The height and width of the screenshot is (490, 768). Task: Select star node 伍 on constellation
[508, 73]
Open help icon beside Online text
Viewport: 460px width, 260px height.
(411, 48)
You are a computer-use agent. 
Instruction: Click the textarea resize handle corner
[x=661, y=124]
◇ ◇ ◇
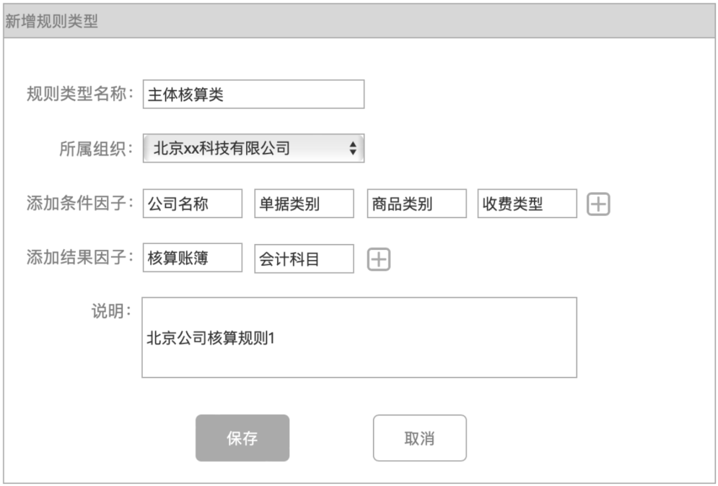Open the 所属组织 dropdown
◇ ◇ ◇
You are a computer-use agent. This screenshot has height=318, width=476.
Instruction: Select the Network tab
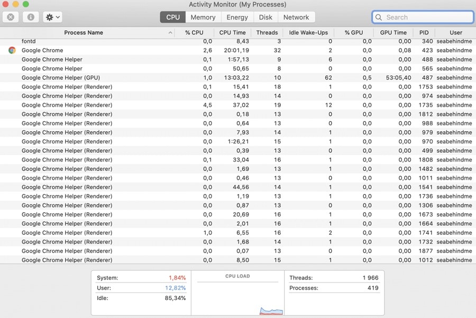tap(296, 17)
◇ ◇ ◇
Work instructions: Every line in the material above that has the word "computer" should be copied.

Exercise response:
You are a computer-use agent. 
You are a computer-use agent. This screenshot has height=318, width=476.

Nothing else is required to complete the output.